Here’s what I can reconstruct about the history of MSX-DOS:
On August 10, 1983 I got a call from Paul Allen asking me to do a Z80 version of MS-DOS. I didn’t jump at the chance, as I was trying to get the first product for my startup Falcon Systems ready to go. I made a suggestion of one or two others I thought could do it and he said he’d already asked. He was in a hurry to get it done and nobody else could meet his timeline. But he was willing to pay cash and let my company distribute MS-DOS, so I decided it was a good deal. On August 17th I signed an agreement to do Z80 MS-DOS 1.25 for $100,000 and the right to distribute MS-DOS 2.0, 2.5, & 3.0 with a hardware product without royalty.
I think 2.50 was a placeholder version. I've never seen it mentioned historically. There were tons of 2.12 variants made for various OEMs. Sometimes they took liberty with version numbers.
I think 2.50 was a placeholder version. I've never seen it mentioned historically. There were tons of 2.12 variants made for various OEMs. Sometimes they took liberty with version numbers.
I don't know if there's any proof of what MS-DOS 2.50 was supposed to be. However, at an early development stage, version 3.0 was supposed to be a multitasking DOS (later known as European MS-DOS 4), and the network redirector was supposed to be part of a later release of DOS 2.x. So maybe MS-DOS 2.50 was the development name of what became DOS 3.0.

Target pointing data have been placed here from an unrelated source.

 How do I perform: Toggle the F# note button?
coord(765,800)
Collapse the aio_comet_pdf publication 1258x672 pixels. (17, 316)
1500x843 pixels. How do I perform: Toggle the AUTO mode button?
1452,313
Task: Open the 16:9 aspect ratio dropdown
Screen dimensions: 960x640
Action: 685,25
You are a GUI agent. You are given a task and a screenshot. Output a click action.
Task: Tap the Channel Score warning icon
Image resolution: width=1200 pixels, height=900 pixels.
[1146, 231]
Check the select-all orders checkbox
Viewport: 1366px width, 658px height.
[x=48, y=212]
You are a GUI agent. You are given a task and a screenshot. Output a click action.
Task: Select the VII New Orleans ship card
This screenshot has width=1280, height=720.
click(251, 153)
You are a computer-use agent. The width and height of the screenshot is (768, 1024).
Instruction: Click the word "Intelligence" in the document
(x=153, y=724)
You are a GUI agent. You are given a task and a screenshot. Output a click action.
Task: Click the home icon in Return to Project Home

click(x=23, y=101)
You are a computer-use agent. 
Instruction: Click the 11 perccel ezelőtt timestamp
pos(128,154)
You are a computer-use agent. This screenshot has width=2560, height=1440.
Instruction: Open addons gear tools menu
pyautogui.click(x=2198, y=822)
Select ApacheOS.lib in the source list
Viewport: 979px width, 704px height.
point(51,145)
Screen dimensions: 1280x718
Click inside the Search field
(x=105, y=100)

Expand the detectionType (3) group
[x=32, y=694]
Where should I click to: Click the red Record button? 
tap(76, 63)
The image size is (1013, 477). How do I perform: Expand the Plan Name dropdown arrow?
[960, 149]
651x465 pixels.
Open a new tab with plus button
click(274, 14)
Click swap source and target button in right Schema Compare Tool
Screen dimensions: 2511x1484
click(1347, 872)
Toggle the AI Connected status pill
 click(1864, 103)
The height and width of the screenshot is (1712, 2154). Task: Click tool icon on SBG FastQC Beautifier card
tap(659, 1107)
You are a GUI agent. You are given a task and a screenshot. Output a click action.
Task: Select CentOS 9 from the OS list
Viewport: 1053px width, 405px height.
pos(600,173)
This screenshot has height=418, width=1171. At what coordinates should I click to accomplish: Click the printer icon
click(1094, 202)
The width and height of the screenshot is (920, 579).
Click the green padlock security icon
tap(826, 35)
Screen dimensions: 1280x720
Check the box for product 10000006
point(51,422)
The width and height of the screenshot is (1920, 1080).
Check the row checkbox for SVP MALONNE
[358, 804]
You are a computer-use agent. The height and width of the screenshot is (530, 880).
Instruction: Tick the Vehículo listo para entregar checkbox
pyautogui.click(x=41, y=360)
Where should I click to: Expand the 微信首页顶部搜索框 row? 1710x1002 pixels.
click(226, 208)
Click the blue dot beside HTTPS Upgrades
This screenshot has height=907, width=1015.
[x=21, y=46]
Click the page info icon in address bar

Has an employee from Microsoft from that time period ever come forward with any information about this kind of stuff?
It'd so cool to find someone that worked at Microsoft in that group from like 1981 until 1989, up until 5.0 was written.
I've seen where Tim Paterson shared a story about the work he did on MSX-DOS, but that was a fork or rewrite of MS-DOS 1.25 for the MSX system, much later in like 1985. By that time DOS 3.0 was out on normal PCs.